Portability Checklist

If your script must run on different systems (different Linux distros, macOS, old servers):

Check Portable Bash-only
Shebang #!/usr/bin/env bash #!/bin/bash
String comparison = in [ ] == in [](<#>)
Arrays No (bash 4+) declare -a arr
Assoc arrays No (bash 4+) declare -A map
[](<#>) No Yes
(( )) No Yes
${var,,} lowercase bash 4+ Yes
read -r Yes (POSIX) Yes
printf Yes (POSIX) Yes
echo -e No Use printf

For maximum portability, target /bin/sh and avoid all bash-specific features. For most scripting work, targeting bash 4.0+ is fine — just document the minimum version.


When Not to Use Bash

Bash is the right tool when: - You are gluing existing tools together with pipes - The script is under ~200 lines - File manipulation is the primary task

Reach for Python (or another language) when: - You need complex data structures (dicts of lists, nested objects) - You need real error handling with exceptions - You are doing heavy string parsing or regex processing - You need HTTP/JSON interaction beyond simple curl calls - The logic is complex enough that testing matters

Quote

"Write programs that do one thing and do it well. Write programs to work together. Write programs to handle text streams, because that is a universal interface." — Doug McIlroy, Unix philosophy


A Checklist for Every Script

Before committing any script, verify:

□ #!/usr/bin/env bash at the top
□ set -euo pipefail on line 2
□ All variables quoted
□ All arrays iterated with "${arr[@]}"
□ Temp files cleaned up with trap EXIT
□ Errors go to stderr (>&2)
□ --help / -h flag implemented
□ Script works with no arguments (or errors clearly)
□ shellcheck passes with no warnings
□ Works with filenames containing spaces (test it)
□ Tested the happy path and at least two error paths

printf vs echo

Prefer printf over echo for output that contains variables — echo behavior varies across shells and with flags like -e or -n.

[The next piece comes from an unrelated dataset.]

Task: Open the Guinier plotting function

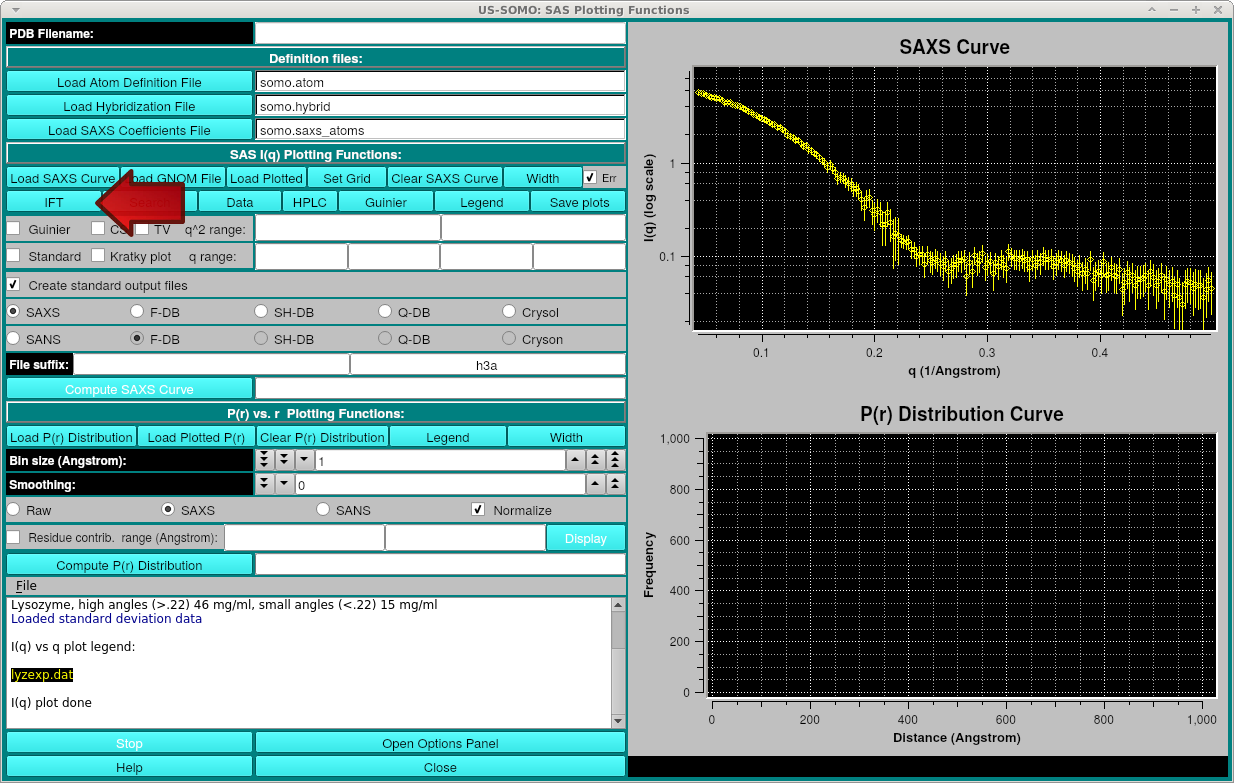Action: (385, 202)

echo -e "line1\nline2"     # works in bash, but -e is not POSIX
printf "line1\nline2\n"    # always works, always safe
printf "Name: %s\n" "$name"  # formatting

Recap: The Full Toolbox

After two weeks, you have:

Category Tools Covered
Navigation cd, ls, pwd, find, locate
Files cp, mv, rm, chmod, chown, tar, rsync
Text cat, head, tail, grep, sed, awk, cut, sort, uniq, wc
Variables assignment, quoting, parameter expansion, arrays
Control flow if, case, for, while, until
Functions definition, arguments, local, sourcing
Error handling set -euo pipefail, trap, die()
Automation cron, at, systemd timers
Networking curl, wget, ssh, scp, jq
Linting shellcheck

Next Steps

  • Practice: Build the remaining projects from the Projects section
  • Deepen: Learn awk programming thoroughly — it is a language unto itself
  • Explore: Look at bats (Bash Automated Testing System) for unit-testing your scripts
  • Broaden: Learn Python for tasks where bash hits its limits — the two complement each other well

Interview Questions

  1. What is the first thing you check when a bash script works locally but fails in production?
Show answer

The environment. Production systems often have a different $PATH, different locale settings, different bash version, and stricter file permissions. Check: (1) are all commands being called with full paths or is $PATH set? (2) Are any bash 4+ features being used on a system with bash 3 (macOS)? (3) Does the script depend on environment variables that are set in your .bashrc but not in cron or CI?

  1. What is ShellCheck and why should every shell programmer use it?
Show answer

ShellCheck is a static analysis tool that reads bash (and sh) scripts and reports bugs, anti-patterns, and portability issues. It catches things like unquoted variables, for x in $(ls), lost exit codes from local var=$(cmd), and hundreds of other issues that even experienced programmers miss. Running shellcheck before committing a script is the single highest-leverage habit in shell scripting.

  1. When should you stop writing bash and switch to Python?
Show answer

When any of these apply: the script exceeds ~200 lines and is growing; you need complex data structures (nested dicts, objects); you need proper unit tests; you are doing significant JSON parsing or HTTP interaction; or a colleague will need to understand and modify the script. Bash is excellent for gluing tools together; Python is better for logic-heavy programs. The ability to recognize which tool fits is a key skill.